Bort: A Version of BERT That's 20 Times as Fast

Just released by the Amazon Science team — Bort, a compressed version of BERT that is 16% the size and about 20 times as fast, while actually improving performance on 20 of 23 natural language understanding tasks.
How It Works
The key innovation behind Bort is an approach called Optimal Subarchitecture Extraction (OSE). Rather than using weight pruning — which removes individual connections from a network — OSE fundamentally restructures the network by identifying the optimal architectural parameters such as layer counts and node counts. The idea is that instead of starting with a large model and trimming it down, you algorithmically determine the best smaller architecture from the start.
The team designed a fully polynomial-time approximation scheme (FPTAS) that guarantees a Pareto-optimal solution. This means that any improvement in speed necessarily involves trade-offs with size or accuracy, and vice versa — you’re guaranteed to be on the efficient frontier.
Fine-Tuning with Agora
A second algorithm called Agora addresses the challenge of fine-tuning on small datasets. It works by sampling difficult examples from development sets, generating nearby points in the representation space, and incorporating them into the training data. This data augmentation strategy improves generalization, which is especially important when working with a smaller model on limited data.
Results
The results are impressive:
- Network size reduced by 84% (effective size is just 5.5% of the original BERT)

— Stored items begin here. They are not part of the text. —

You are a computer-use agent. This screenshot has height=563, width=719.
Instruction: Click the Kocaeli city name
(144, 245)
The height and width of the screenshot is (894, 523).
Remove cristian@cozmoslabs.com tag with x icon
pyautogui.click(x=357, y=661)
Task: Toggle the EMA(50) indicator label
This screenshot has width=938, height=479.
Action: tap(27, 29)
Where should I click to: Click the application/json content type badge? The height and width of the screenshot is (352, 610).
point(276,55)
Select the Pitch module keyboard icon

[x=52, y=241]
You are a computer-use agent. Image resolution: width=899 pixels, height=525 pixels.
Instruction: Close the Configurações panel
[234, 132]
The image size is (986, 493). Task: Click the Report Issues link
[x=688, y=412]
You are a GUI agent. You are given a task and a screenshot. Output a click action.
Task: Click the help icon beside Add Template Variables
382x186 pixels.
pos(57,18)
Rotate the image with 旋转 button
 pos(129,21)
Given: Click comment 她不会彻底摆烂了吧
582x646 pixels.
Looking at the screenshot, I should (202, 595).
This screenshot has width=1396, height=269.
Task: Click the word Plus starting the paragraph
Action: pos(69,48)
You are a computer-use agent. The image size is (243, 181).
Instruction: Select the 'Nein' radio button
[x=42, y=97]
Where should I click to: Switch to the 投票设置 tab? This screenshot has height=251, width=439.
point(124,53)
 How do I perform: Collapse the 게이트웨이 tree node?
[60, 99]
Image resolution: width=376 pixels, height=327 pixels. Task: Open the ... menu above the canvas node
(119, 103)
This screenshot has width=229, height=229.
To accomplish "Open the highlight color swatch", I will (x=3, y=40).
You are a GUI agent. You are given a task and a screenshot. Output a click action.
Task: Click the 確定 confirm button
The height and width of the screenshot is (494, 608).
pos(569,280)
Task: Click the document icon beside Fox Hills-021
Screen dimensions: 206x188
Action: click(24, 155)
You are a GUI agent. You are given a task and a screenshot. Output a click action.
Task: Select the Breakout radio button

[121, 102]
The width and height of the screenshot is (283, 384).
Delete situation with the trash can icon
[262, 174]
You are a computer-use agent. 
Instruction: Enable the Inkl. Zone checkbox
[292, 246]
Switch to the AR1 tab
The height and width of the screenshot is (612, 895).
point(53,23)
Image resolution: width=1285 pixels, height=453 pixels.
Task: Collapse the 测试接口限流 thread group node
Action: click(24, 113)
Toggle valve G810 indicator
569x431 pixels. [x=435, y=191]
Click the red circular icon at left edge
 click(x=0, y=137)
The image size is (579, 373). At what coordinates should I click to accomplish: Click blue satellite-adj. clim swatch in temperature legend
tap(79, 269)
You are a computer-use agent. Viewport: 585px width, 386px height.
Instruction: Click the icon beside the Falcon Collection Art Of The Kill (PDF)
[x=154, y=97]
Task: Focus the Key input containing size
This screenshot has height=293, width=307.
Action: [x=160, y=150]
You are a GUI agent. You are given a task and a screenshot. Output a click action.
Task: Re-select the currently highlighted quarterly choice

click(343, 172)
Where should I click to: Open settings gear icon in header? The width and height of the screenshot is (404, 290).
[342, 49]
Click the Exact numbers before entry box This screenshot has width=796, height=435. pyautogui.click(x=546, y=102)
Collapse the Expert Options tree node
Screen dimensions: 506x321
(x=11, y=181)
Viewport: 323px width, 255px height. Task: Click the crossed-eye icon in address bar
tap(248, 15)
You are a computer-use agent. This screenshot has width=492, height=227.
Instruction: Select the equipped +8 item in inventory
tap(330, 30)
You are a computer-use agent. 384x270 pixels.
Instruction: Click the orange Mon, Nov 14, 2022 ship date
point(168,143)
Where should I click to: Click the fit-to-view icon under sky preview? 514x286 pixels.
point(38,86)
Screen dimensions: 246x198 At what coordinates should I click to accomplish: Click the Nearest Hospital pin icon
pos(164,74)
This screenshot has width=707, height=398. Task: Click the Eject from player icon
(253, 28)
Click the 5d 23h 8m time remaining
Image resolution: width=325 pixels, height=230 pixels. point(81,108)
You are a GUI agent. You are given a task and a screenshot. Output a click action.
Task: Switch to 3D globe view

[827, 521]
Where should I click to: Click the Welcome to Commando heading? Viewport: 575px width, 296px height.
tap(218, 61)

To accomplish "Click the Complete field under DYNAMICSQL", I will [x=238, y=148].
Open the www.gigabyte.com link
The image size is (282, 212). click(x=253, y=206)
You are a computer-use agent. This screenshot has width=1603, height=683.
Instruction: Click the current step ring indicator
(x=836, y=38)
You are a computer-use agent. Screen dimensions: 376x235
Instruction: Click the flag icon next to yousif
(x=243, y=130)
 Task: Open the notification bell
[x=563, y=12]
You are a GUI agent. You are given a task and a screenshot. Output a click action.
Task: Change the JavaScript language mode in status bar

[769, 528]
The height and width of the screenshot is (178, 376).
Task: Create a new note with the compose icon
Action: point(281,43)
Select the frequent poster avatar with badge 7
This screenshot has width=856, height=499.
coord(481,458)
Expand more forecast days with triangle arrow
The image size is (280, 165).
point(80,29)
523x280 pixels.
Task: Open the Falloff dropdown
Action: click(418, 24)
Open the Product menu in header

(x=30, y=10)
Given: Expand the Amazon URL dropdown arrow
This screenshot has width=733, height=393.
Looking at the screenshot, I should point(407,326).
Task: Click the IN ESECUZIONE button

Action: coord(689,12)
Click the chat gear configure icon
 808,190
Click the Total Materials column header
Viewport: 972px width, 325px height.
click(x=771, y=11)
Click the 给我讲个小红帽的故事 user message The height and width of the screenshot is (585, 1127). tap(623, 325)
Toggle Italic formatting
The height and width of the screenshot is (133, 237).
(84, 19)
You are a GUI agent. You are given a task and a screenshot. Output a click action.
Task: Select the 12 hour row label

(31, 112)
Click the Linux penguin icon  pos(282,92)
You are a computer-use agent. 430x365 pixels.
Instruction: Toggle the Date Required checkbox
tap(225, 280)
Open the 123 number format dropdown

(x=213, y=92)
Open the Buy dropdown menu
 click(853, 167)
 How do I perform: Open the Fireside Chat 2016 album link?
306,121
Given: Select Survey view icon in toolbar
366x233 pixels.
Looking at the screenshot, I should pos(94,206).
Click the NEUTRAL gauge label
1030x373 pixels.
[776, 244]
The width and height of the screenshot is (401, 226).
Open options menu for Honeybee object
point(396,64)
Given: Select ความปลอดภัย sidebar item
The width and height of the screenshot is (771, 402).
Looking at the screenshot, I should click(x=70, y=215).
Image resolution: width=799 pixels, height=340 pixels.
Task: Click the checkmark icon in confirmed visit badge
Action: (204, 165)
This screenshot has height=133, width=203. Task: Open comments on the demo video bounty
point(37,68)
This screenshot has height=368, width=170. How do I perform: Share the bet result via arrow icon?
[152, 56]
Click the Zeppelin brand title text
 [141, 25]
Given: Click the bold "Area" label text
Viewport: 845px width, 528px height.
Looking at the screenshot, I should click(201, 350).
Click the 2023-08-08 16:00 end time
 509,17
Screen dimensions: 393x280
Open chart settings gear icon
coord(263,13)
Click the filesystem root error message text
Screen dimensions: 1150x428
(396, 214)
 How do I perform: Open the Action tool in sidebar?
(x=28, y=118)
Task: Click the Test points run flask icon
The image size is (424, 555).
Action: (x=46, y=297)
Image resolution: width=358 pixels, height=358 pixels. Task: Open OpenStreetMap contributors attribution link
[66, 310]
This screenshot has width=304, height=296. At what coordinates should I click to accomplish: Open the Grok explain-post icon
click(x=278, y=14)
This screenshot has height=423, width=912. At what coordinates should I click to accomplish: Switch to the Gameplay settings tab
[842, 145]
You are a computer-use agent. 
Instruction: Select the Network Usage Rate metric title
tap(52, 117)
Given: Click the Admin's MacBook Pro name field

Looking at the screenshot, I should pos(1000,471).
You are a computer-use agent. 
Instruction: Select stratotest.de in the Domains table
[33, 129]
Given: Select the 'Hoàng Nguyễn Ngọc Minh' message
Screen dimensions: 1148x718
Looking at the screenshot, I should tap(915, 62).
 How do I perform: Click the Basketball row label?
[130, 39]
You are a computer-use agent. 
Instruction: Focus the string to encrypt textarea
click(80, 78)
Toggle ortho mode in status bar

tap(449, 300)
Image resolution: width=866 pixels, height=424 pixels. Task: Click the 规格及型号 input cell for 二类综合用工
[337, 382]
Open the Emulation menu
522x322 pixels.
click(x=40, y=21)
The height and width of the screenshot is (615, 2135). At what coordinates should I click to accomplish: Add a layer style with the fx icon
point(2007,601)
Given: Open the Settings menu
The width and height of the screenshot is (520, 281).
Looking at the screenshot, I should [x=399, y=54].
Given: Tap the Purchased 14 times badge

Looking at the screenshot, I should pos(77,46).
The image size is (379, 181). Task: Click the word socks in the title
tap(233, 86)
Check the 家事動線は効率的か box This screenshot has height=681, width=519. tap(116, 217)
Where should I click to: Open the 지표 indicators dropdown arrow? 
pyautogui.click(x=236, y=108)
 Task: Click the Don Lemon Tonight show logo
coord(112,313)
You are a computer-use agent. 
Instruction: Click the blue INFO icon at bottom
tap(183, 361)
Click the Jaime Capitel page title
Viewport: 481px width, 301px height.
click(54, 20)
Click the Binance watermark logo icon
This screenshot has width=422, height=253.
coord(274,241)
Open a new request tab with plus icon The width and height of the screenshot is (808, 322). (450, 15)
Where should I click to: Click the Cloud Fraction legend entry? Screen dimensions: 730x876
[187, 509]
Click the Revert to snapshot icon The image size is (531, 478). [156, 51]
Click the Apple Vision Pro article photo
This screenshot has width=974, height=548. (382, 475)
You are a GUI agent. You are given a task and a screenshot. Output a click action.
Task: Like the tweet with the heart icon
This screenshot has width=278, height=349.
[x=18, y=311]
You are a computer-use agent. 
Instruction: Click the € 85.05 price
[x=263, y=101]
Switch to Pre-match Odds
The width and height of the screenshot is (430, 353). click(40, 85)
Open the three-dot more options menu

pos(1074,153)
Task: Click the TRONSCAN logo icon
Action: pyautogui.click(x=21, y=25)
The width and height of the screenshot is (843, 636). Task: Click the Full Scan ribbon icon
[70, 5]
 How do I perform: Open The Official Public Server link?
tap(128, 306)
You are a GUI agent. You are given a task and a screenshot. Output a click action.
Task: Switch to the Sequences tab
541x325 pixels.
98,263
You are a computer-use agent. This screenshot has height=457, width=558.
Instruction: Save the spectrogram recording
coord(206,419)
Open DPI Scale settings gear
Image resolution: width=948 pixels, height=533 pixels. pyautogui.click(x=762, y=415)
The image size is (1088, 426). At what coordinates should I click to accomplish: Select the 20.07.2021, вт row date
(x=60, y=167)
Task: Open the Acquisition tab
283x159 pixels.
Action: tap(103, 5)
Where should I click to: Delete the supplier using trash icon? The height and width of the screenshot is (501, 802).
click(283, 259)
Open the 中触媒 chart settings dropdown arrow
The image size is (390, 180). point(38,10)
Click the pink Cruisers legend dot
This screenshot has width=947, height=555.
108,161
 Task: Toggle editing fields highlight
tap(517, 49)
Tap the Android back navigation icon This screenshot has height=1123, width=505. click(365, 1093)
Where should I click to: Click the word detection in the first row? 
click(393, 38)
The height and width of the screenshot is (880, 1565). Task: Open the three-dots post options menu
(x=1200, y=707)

- Inference speed improvement of up to 20x faster on CPU
- Performance gains of up to 31% absolute improvement on some benchmarks
- Maintains BERT’s generalizability across a wide range of NLP tasks
This research demonstrates that principled, algorithmic approaches to model compression can significantly outperform heuristic methods. Instead of guessing at architectures, using mathematical optimization to find the right structure leads to models that are not just smaller and faster, but often better.